WORK TO COMPLETE:
Please pull out each line in the listing below that contains the string "pixels". Matches must have the same case.

>> start DATA ENTRIES

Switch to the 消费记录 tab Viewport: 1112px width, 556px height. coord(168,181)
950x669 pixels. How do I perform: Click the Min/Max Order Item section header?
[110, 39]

>> end DATA ENTRIES
>> start DATA ENTRIES

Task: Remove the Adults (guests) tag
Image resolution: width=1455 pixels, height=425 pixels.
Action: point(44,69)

>> end DATA ENTRIES

TASK ANSWER:
950x669 pixels. How do I perform: Click the Min/Max Order Item section header?
Image resolution: width=1455 pixels, height=425 pixels.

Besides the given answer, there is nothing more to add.